DIstance-based methods and incomplete sequence matrix


There is a problem (at least for me).

I analyse an incomplete sequence matrix when sequences for some genes have not been obtained for all the samples in analysis. For example, I’ve got Co-1 gene but failed to obtain CytB gene for a given sample. As a result, there are some sequences in my matrix that have no matches in nucleotides at all.

So my questions are:

If there any algorithms to calculate the distance between two sequences without matches and to reconstruct distance-based phylogeny using (for instance) availible information about distance between other sequences in the matrix?

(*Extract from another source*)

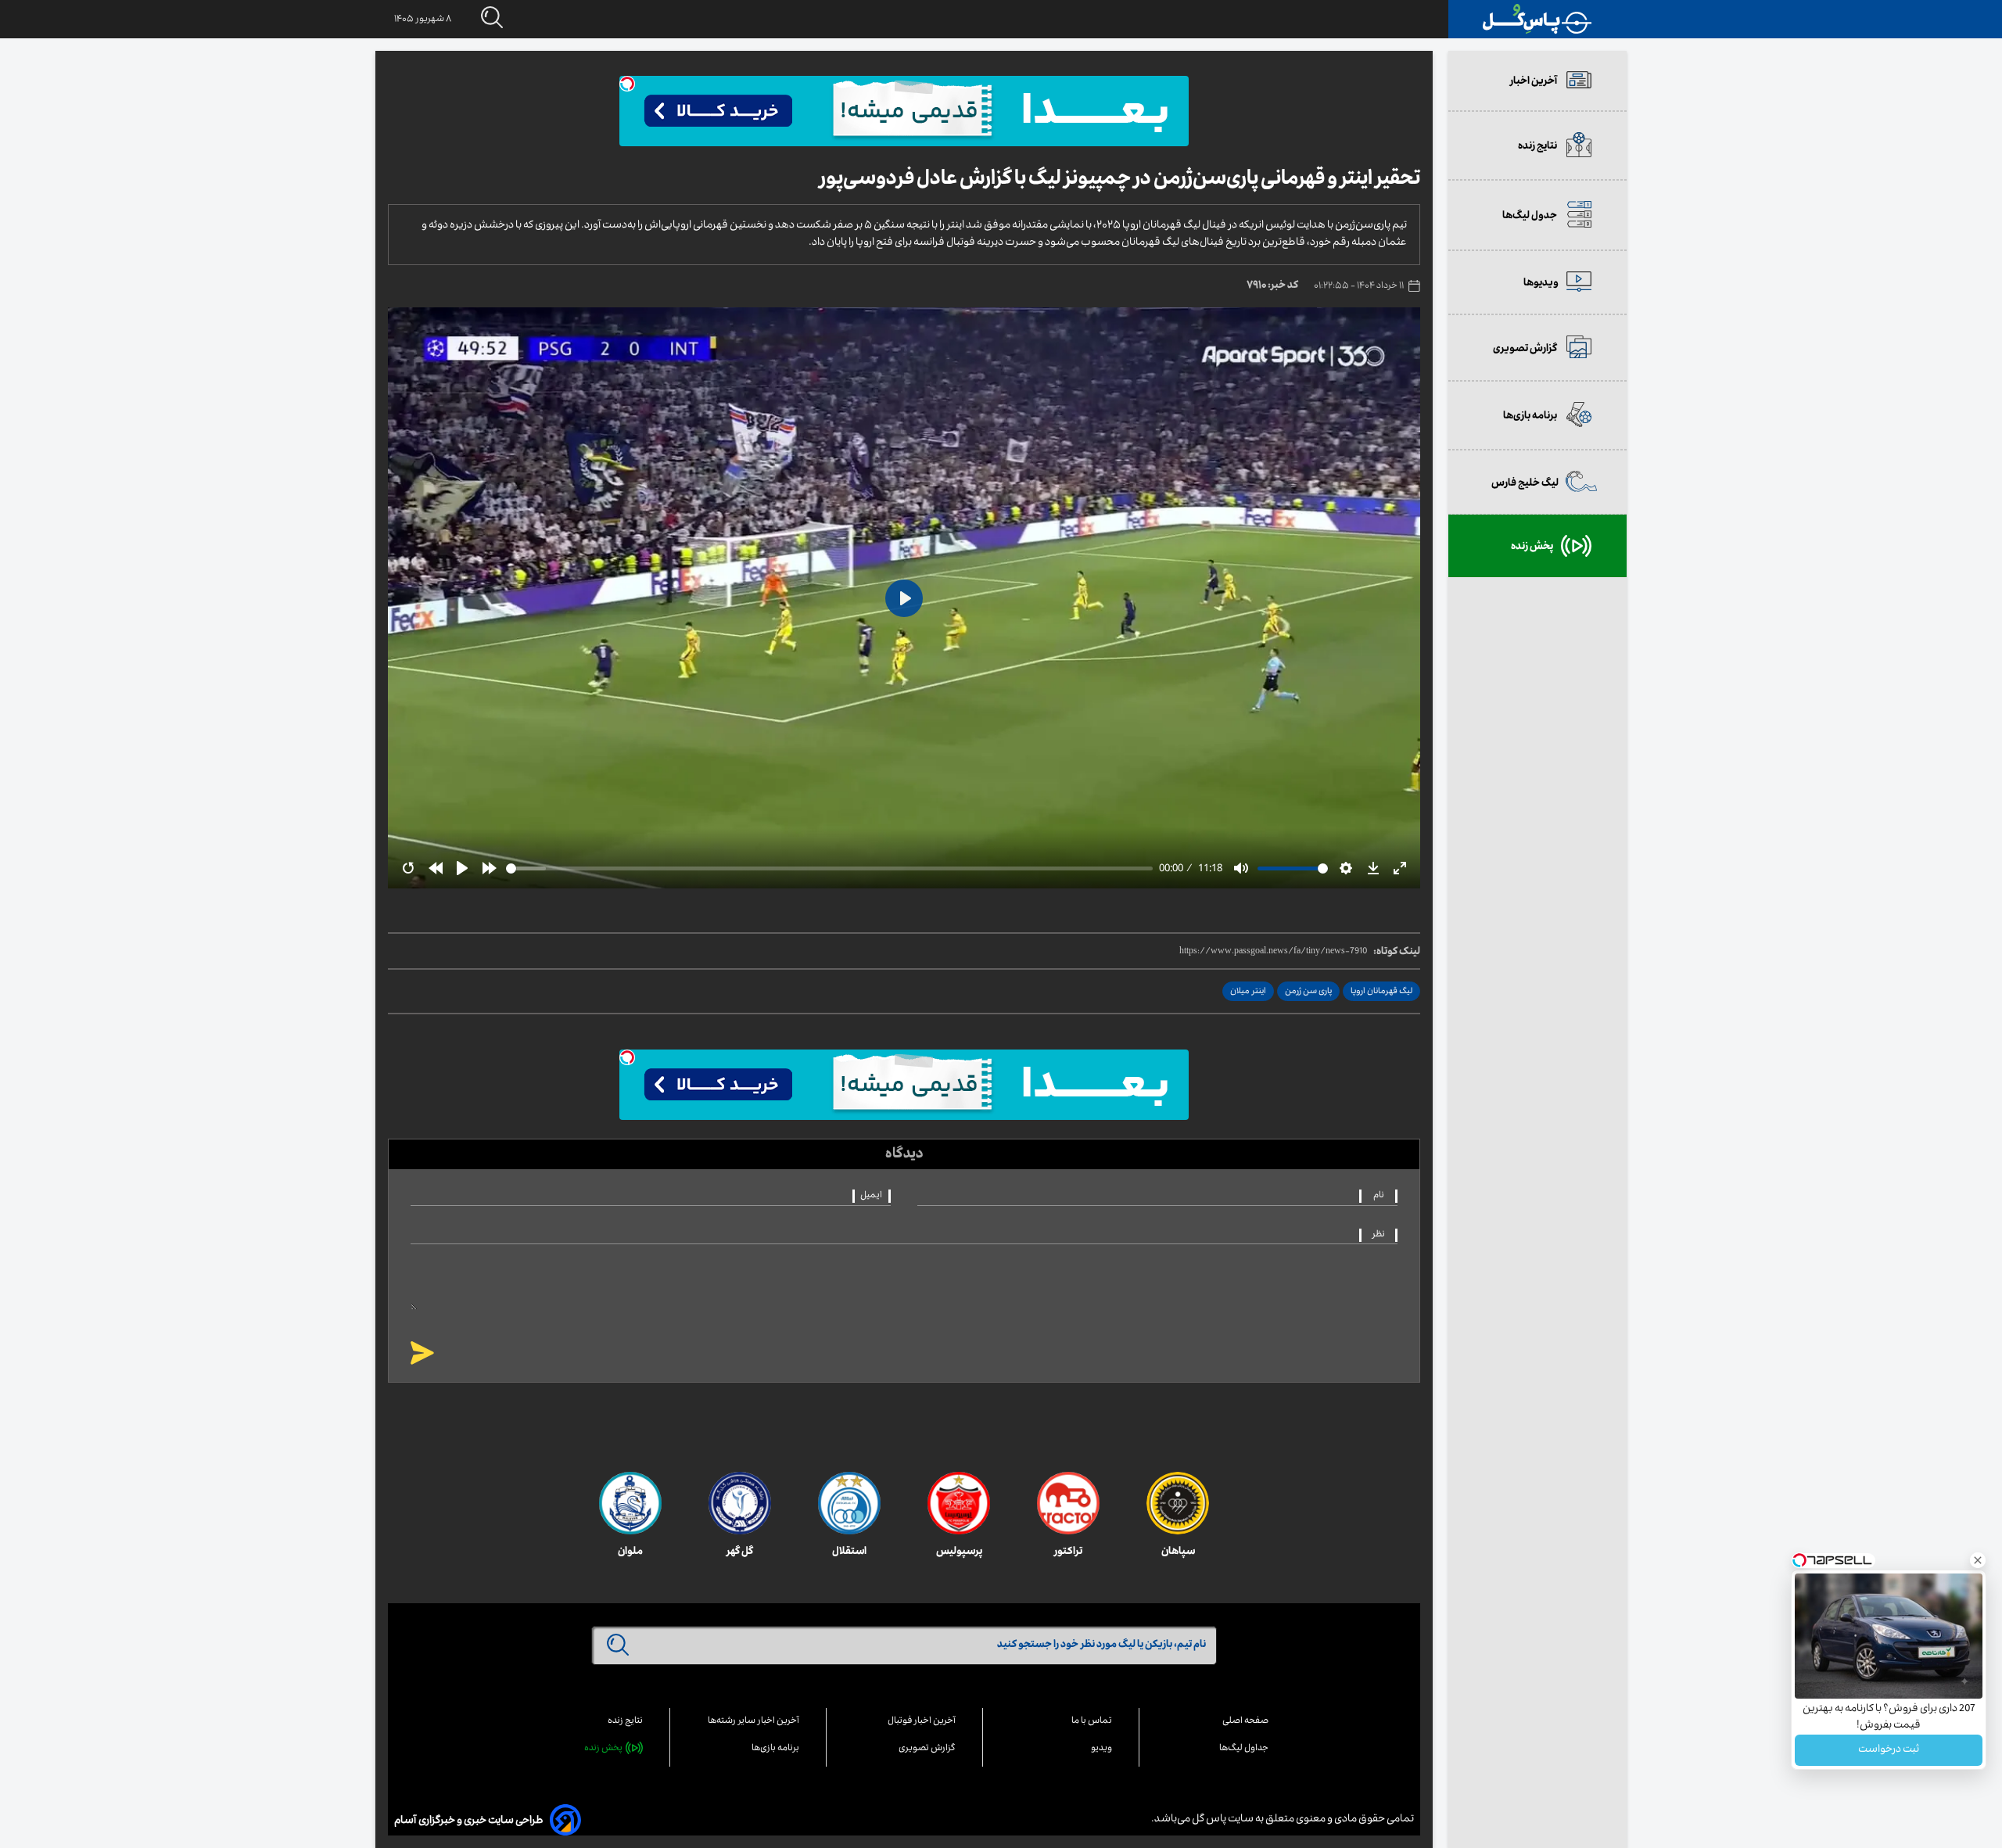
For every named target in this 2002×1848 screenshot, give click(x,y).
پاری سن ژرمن (1308, 992)
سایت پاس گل (1222, 1819)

If so, is it possible to evaluate the branch support for a given phylogeny?

Thank you!


This paper might be useful “On the extension of a partial metric to a tree metric” Discr. Appl. Math. 276 (2004), 229–248 by Guenoche, Leclerc and Markarenkov. The idea is that if the distances do fit a tree but you only know distances between some pairs of leaves (taxa) then you can apply an iterative rule to fill in some missing entries (if you are lucky the entire table - there are known sufficient conditions for when that will be the case - e.g. if the present entries form a ‘shellable lasso’ for a tree (as defined in a recent paper by Dress, Huber and me)). The fill-in just relies on the 4-point condition. In general though, there’s no guarantee such an iterative rule will fill in the table, and in any case it assumes the present distances do fit some tree.


Thank you so much for taking the time! This is very helpful information.


Andrei Popescu has implemented some methods in R as part of the ape package.